Make sure you have Python 3.6 or above installed. Clone the repo, and do the following in the directory.
Linux
python3 -m venv env
source env/bin/activate
pip install -r requirements.txt
python3 simulate.py
Windows
python -m venv env
env\Scripts\activate.bat
pip install -r requirements.txt
python simulate.py
You can change the setup variables in config/config.ini as you wish, although combinations of some values can produce impossible paths or take a very very long time e.g very large population size, huge number of obstacles for the axes, lots of path points, very small axis size etc.
There are hardcoded obstacles and path points available too for comparison purposes from Yaaximus' implementation, which are used automatically if generated_randomly
in the config.ini is set to false
.
- Chromosomes are binary coded and generated randomly, each bit representing whether that path point is visited or not. First and last bit are always 1, because source and goal are always visited.
- The source is always generated at the bottom left, and goal on the top right.
- Path points are never generated very close to any obstacle, and obstacles also never overlap.

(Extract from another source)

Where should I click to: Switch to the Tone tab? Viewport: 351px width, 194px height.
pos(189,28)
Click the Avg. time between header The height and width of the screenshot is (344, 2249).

- For the fitness function, I've used the simple reciprocal of the total distance covered by the path.
- To mutate, I choose any random bit from the chromosome and flip it. Source and goal bits are ignored.
- Crossover is done by splitting parent chromosomes in two and joining with each other. Split size can be configured by user or done randomly.

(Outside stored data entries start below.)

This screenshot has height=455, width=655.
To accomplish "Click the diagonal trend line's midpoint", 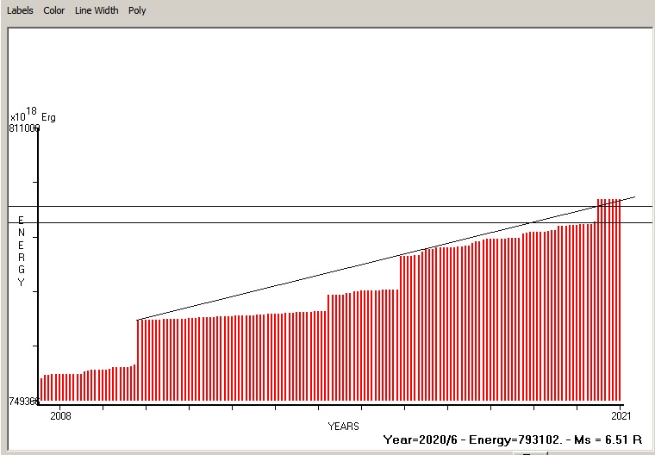I will coord(386,259).
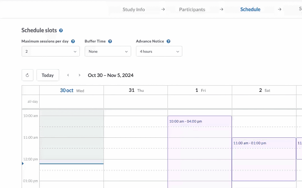This screenshot has height=188, width=302.
Task: Click the Advance Notice help icon
Action: (168, 41)
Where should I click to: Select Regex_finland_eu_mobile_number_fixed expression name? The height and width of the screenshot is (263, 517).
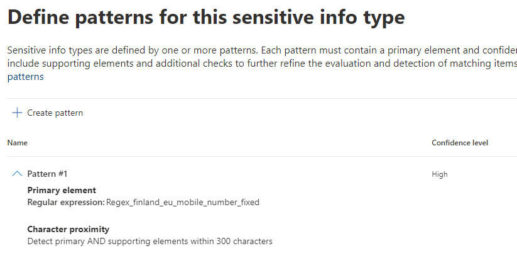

- Unlike Yaaximus' method, no probability or links are made between close path points that could increase a path's fitness as a more dynamic approach is tried here. If we test using the hardcoded obstacles and path points, we can see the proposed solution finds a shorter path by skipping one path point.
Some improvements can possibly be made to the simulation that could boost the performance. First, when connections between path points are being validated, we can just check against nearby obstacles instead of going over every obstacle on the map and avoid ones farther away.
Secondly, despite some optimizations, there are still instances where a very difficult map is randomly generated. For example, an obstacle being generated right in front of the source, leaving no way out from the starting node. In such cases, solutions are impossible to find and the simulation gets stuck in a loop trying to come up with chromosomes to solve it. Edge cases like these can be handled to improve the program
Instead of randomly generating obstacles all around, it could be better to create them equally distributed throughout the space still at random. It's seen that sometimes most obstacles lie leaning towards the edge or leaving gaps around the map, making path finding easy. So an equal distribution at the center and at the edges could yield better results.
While slow, it is a tradeoff made to make a more adaptable algorithm that can work in more dynamic natures without manual intervention or setups. In some cases, it can even come up with shorter paths. Speed can be improved by coming up with a better chromosome generation.